The third part of an ongoing speaker series which brings together practicing artists, scholars, and curators to discuss the radical potential of photography to illuminate the condition of the present, focusing on the camera's ability to represent built environments and their relationship to historical logics of accumulation.

This event will consist of a 40-minute artist's talk by Peter van Agtmael, followed by a 20-minute conversation with Tom Rankin, and then time for audience Q&A.

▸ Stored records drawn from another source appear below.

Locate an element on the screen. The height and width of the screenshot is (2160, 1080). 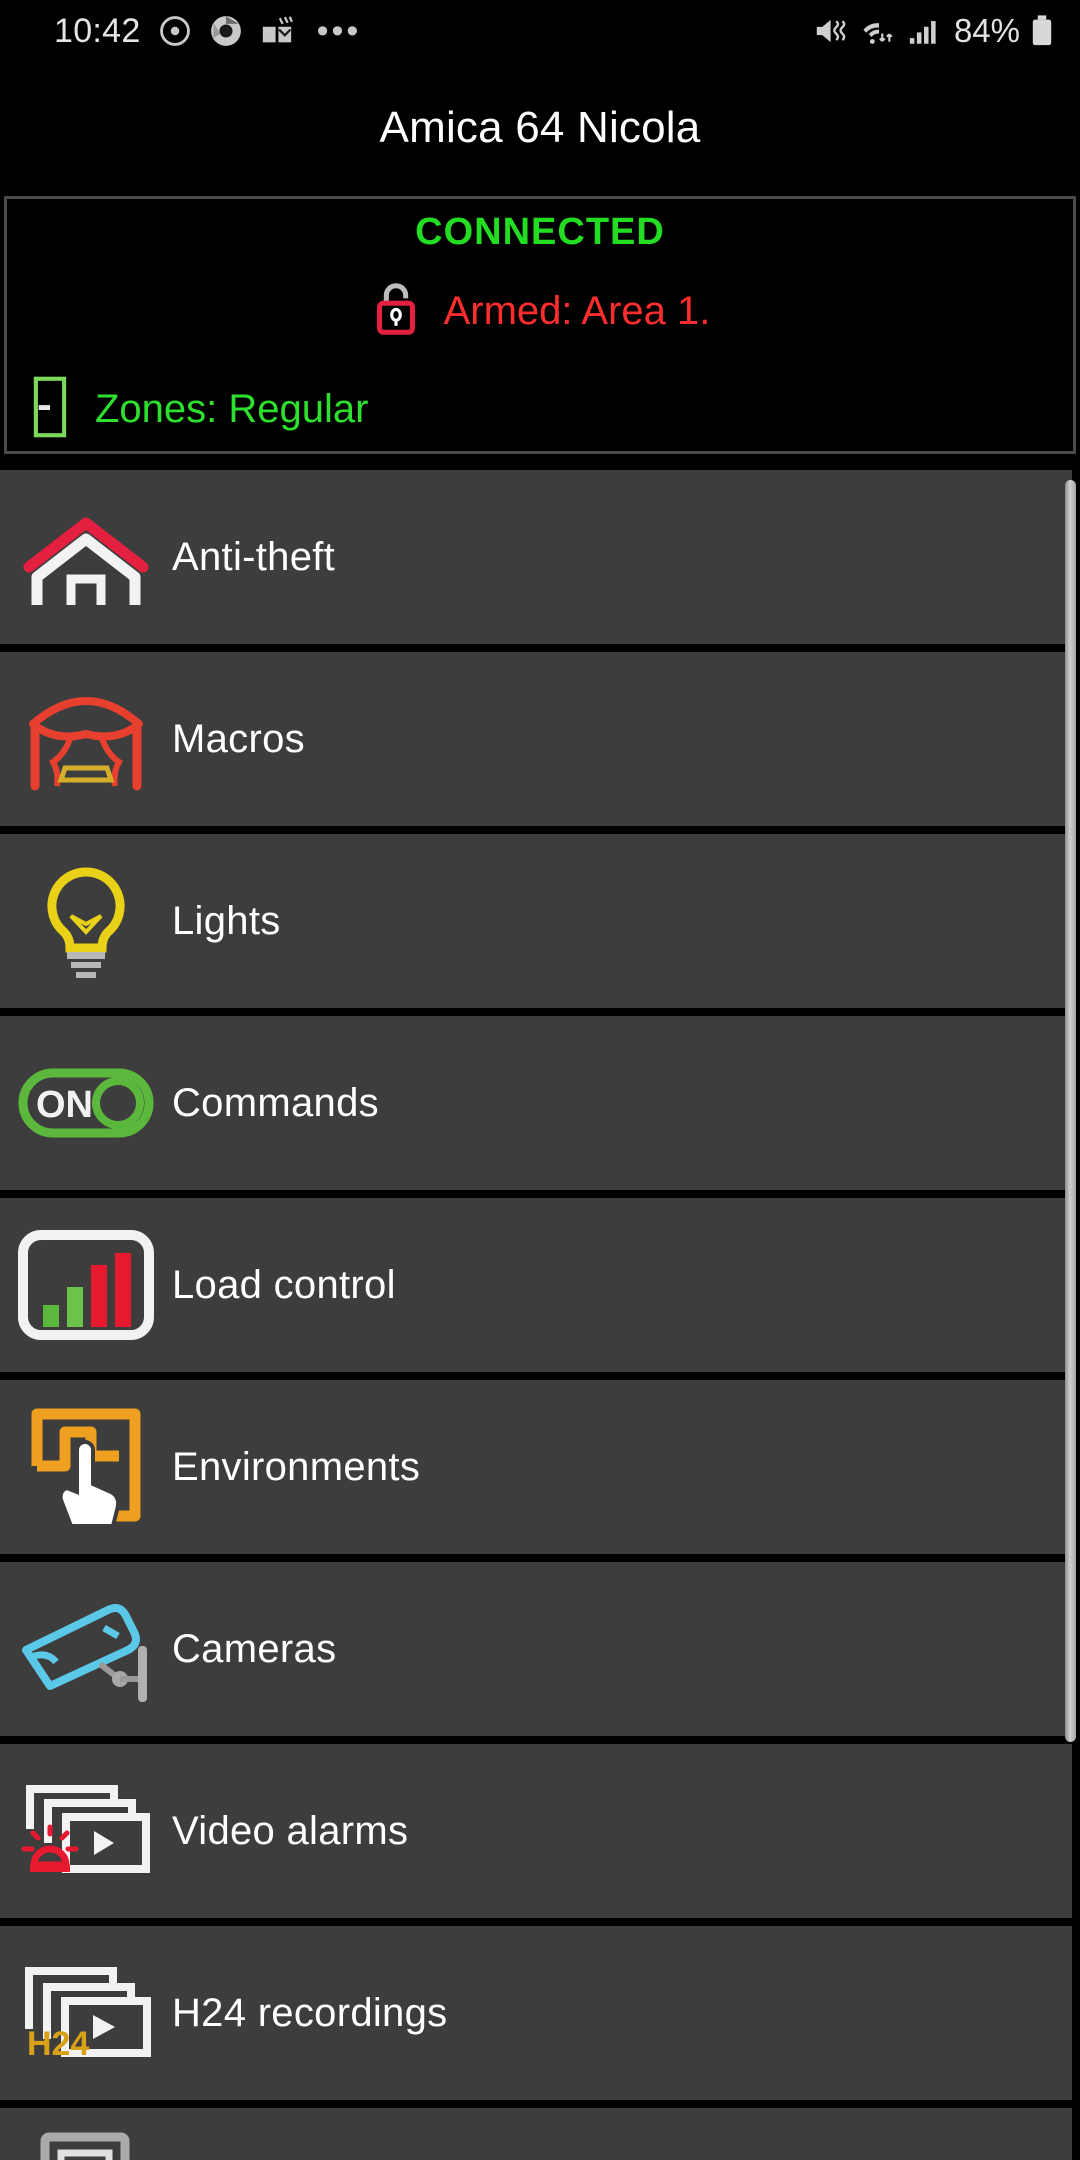
menu-item-anti-theft: Anti-theft is located at coordinates (536, 557).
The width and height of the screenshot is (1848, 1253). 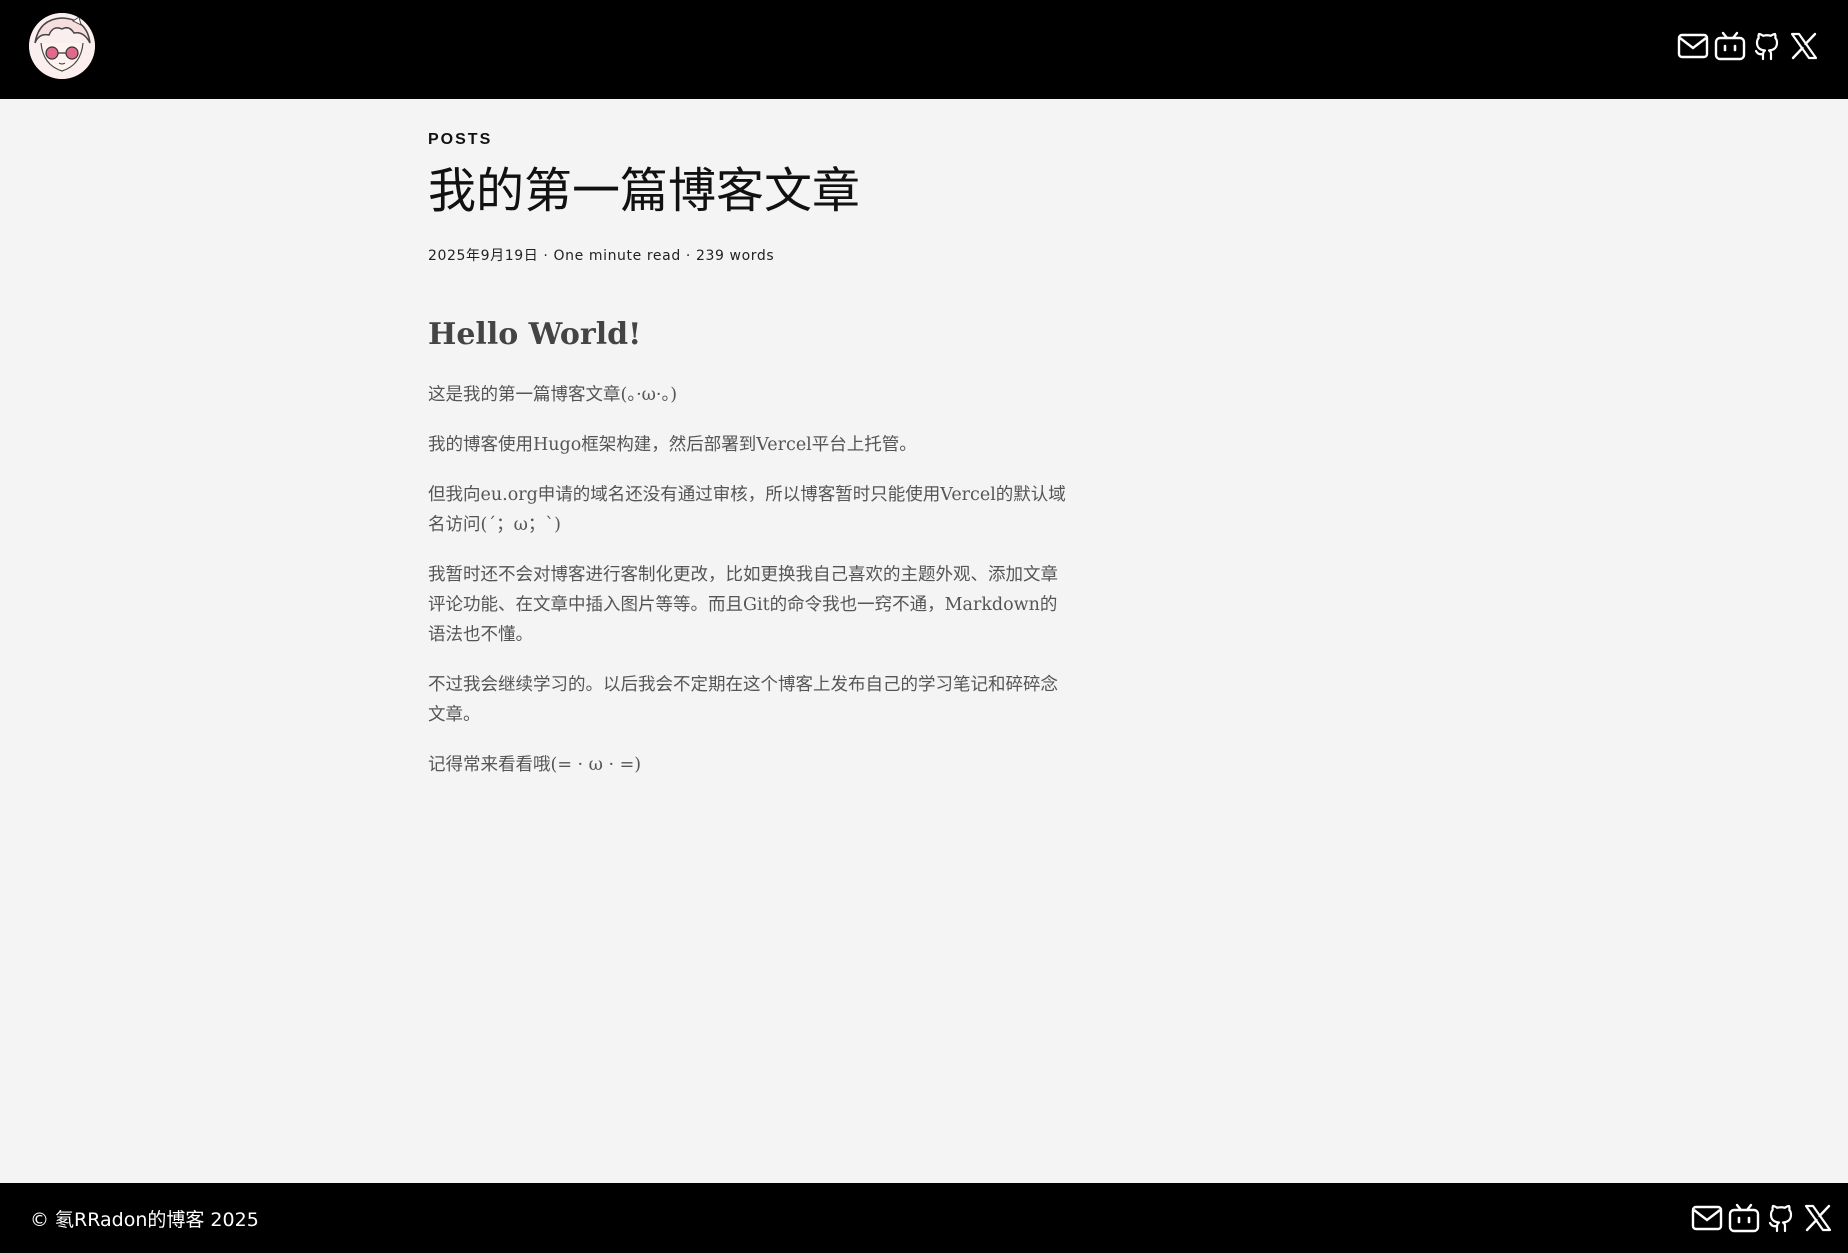 I want to click on post-paragraph: 我的博客使用Hugo框架构建，然后部署到Vercel平台上托管。, so click(x=672, y=445).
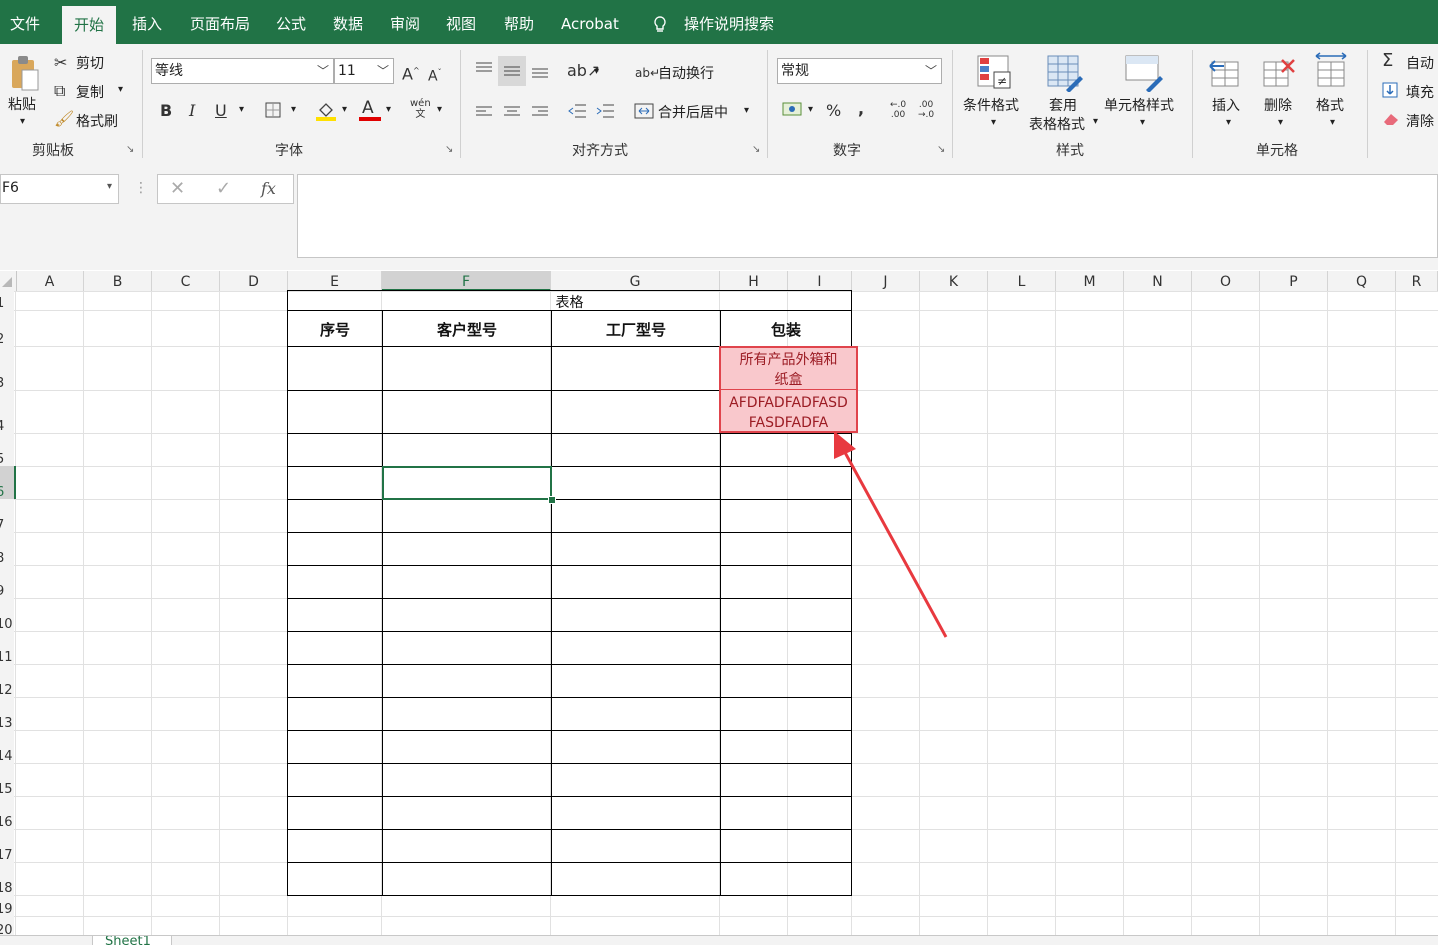 This screenshot has width=1438, height=945. Describe the element at coordinates (1142, 122) in the screenshot. I see `cell-styles-dropdown-icon: ▾` at that location.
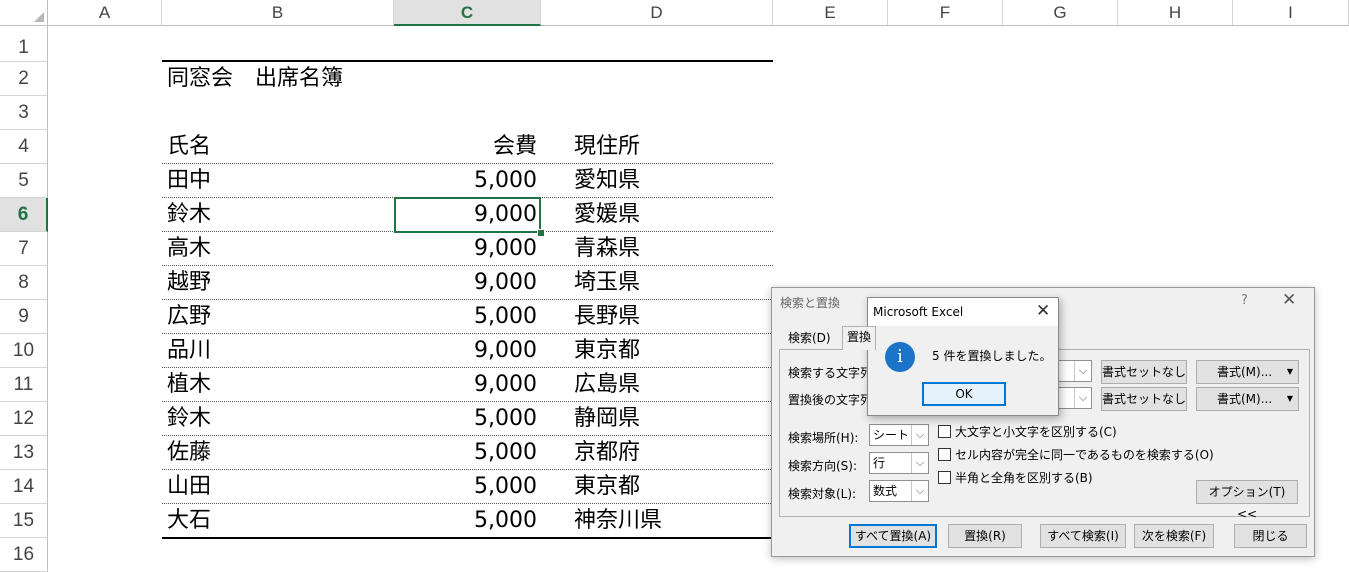  What do you see at coordinates (810, 338) in the screenshot?
I see `tab-find: 検索(D)` at bounding box center [810, 338].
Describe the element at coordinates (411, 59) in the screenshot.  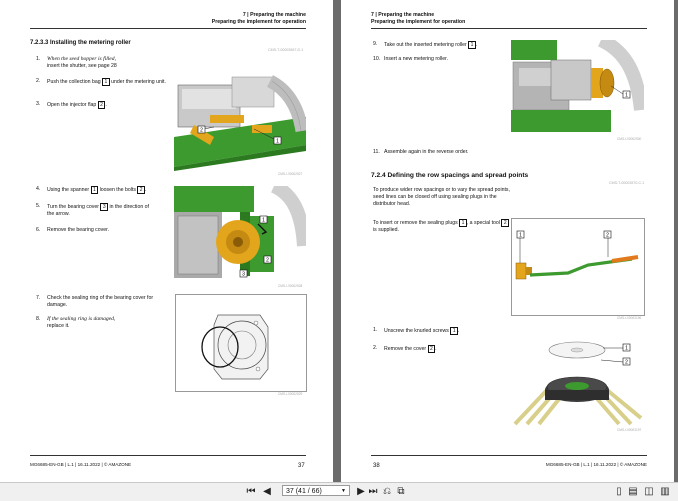
I see `step-10: 10. Insert a new metering roller.` at that location.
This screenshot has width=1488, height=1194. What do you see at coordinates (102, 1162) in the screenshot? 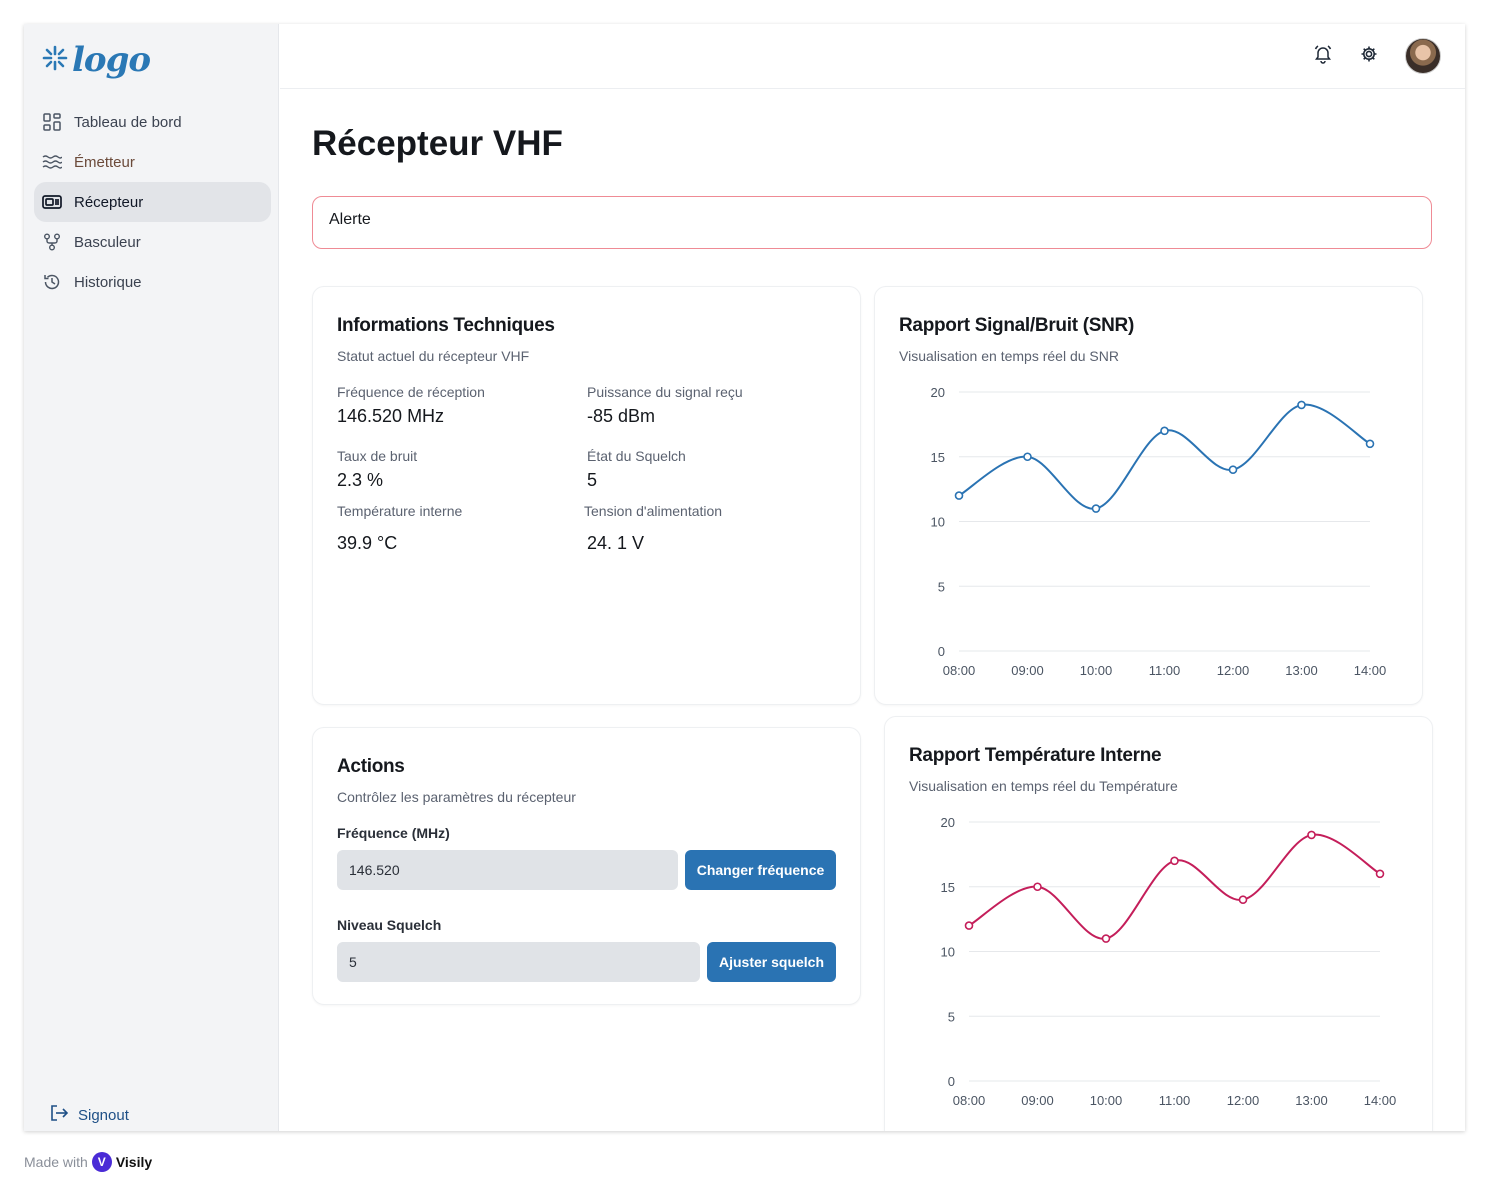
I see `visily-logo-icon: V` at bounding box center [102, 1162].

It will take place in the Holsti-Anderson Family Assembly Room (Rubenstein Library 153).

More details:
Peter van Agtmael's work largely concentrates on the United States, both at home and abroad, looking at issues of conflict, identity, power, race, and class. Overseas, he has covered the 9/11 wars and their consequences, working extensively in Iraq, Afghanistan and throughout the Middle East. Peter studied history at Yale and joined Magnum Photos in 2008; he became a full member in 2013. He has published three monographs: 2nd Tour I Hope I Don't Die (2009); Disco Night Sept. 11 (2014); and Buzzing at the Sill (2016). He has won the W. Eugene Smith Grant, the ICP Infinity Award for Young Photographer, as well as awards from World Press Photo, The Pulitzer Center, and The Center for Documentary Studies at Duke University.

Tom Rankin is Professor of the Practice of Art and Documentary Studies at Duke University where he directs the MFA in Experimental and Documentary Arts.